- VCD cover
- Directed by: Nagaraj
- Written by: Nagaraj
- Produced by: R. Lavanya
- Starring: Murali Suvalakshmi
- Cinematography: Abdul Rahman
- Edited by: K. Palanivel
- Music by: Oviyan
- Production company: Mother Movie Makers
- Release date: 14 February 1998;
- Country: India
- Language: Tamil

= Dhinamdhorum =

Dhinamdhorum is a 1998 Indian Tamil-language romantic drama film written and directed by Nagaraj in his debut. The film stars Murali and Suvalakshmi.

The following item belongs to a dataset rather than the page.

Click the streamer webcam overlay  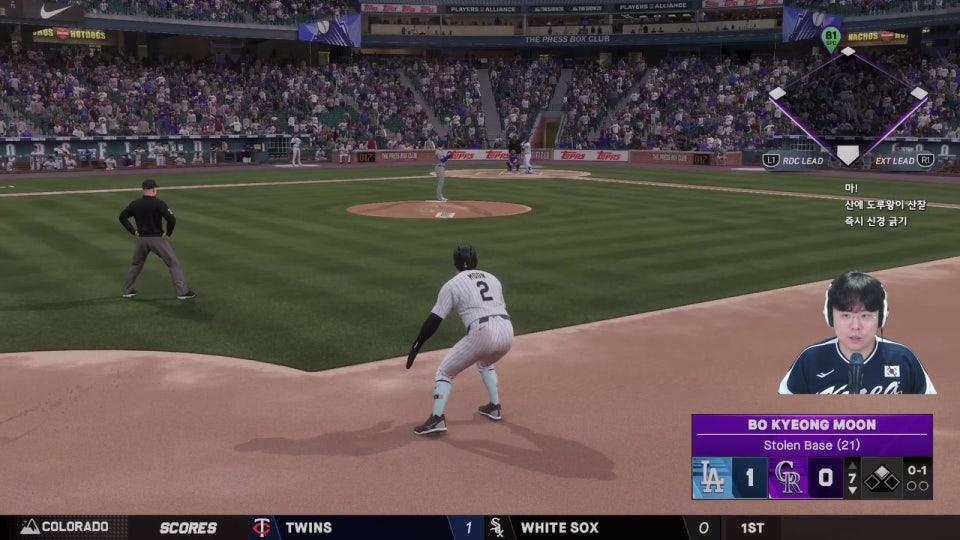coord(858,335)
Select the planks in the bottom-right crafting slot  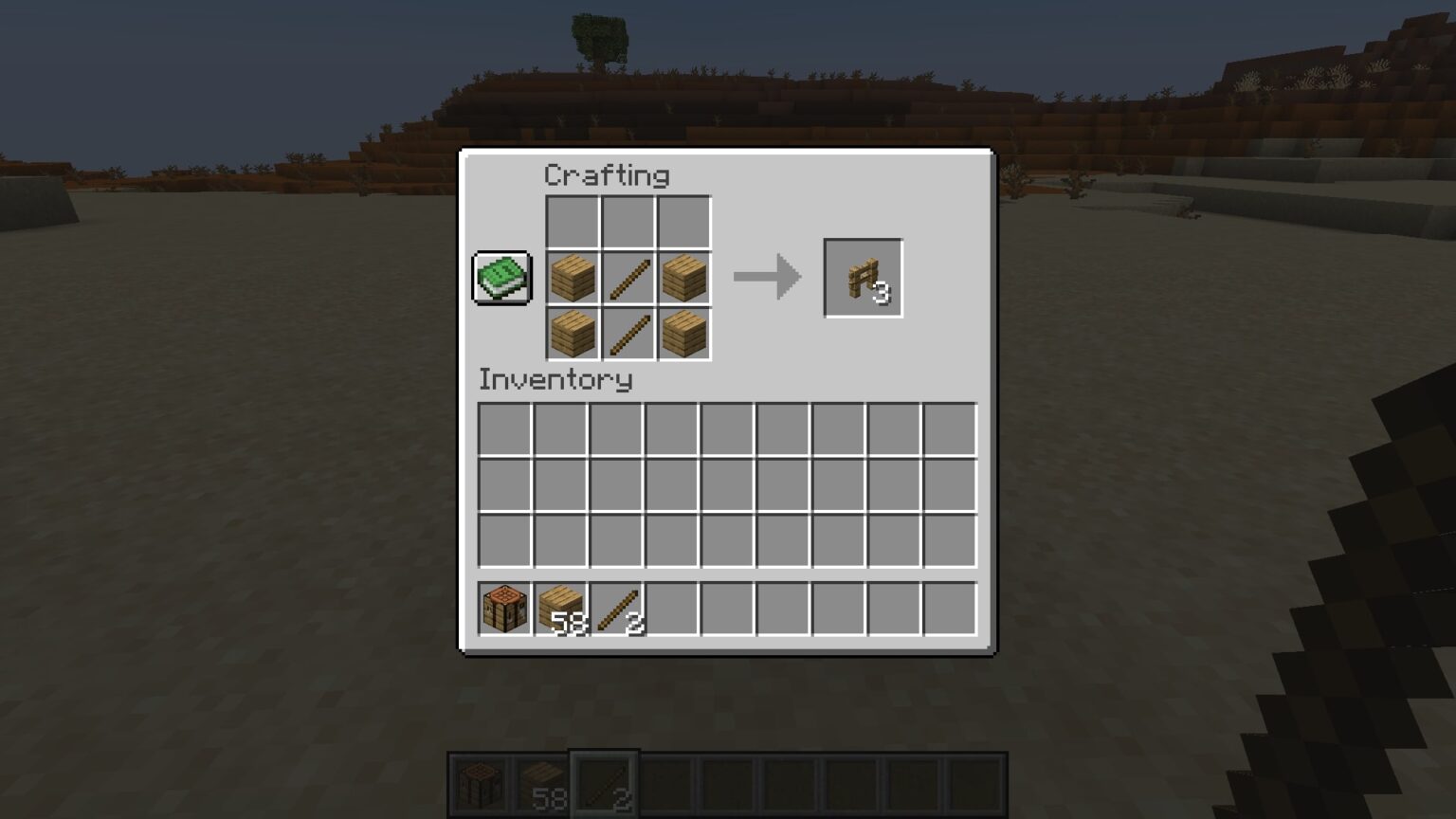tap(682, 333)
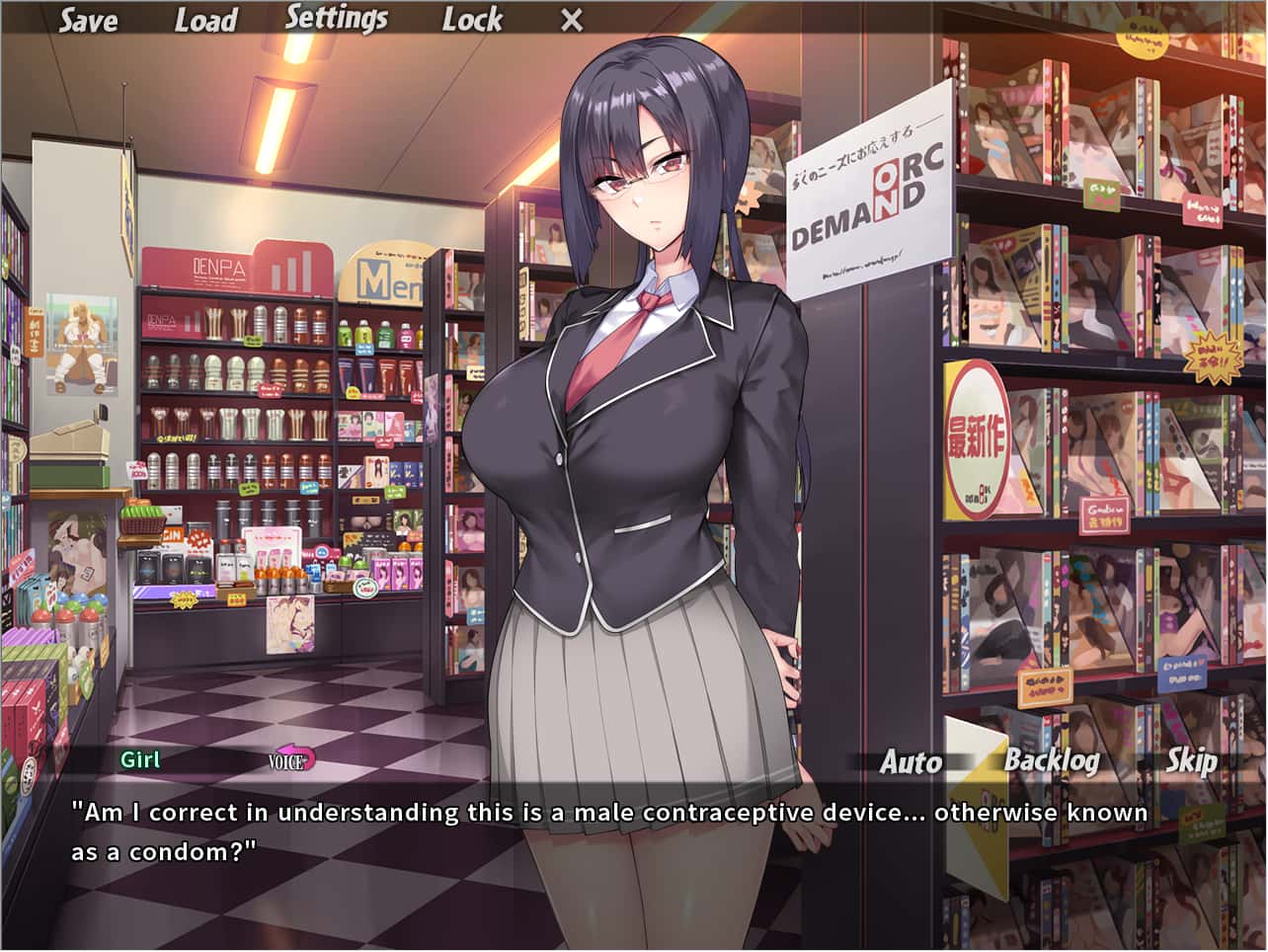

It was released on 14 February 1998. The film was remade in Telugu as Manasichi Choodu.

== Soundtrack ==
Soundtrack was composed by Oviyan.

Track listing
| No. | Title | Singer(s) | Length |
|---|---|---|---|
| 1. | "Devadhai" | Mano, Chorus |  |
| 2. | "En Vanam Needhana" | S. P. Balasubrahmanyam, Shenoy Balesh |  |
| 3. | "Nenjathil" | P. Unnikrishnan, Anuradha Sriram |  |
| 4. | "O Kannukkul" | Unnikrishnan, Swarnalatha |  |
| 5. | "Pattadhari" | Shiva, Febi Mani |  |
| 6. | "Pesathae" | Oviyan |  |
| 7. | "Pookkal Malaruthu" | Gopal Sharma, Febi Mani |  |

== Release and reception ==
Dhinamdhorum was released on 14 February 1998. A critic from Dinakaran noted "this is one of the very rare and good films among recent releases in Tamil". D. S. Ramanujam of The Hindu wrote, "Nagaraj, with his biting, down-to-earth dialogue, is bound to earn the encomiums of the viewers [...] Here the director is the fast-talking, trouble-shooting friend of the hero and his screenplay, based on his story, has appreciable narrative values". He also appreciated the cinematography.

== Legacy ==
The success of the film prompted the director to add Dhinamdhorum as a prefix to his industry name. Despite the strong performance of the film, Nagaraj found it difficult to establish his career as a director and several of his later films including Vinnai Thoduvom, with the same cast, during 1998 were cancelled.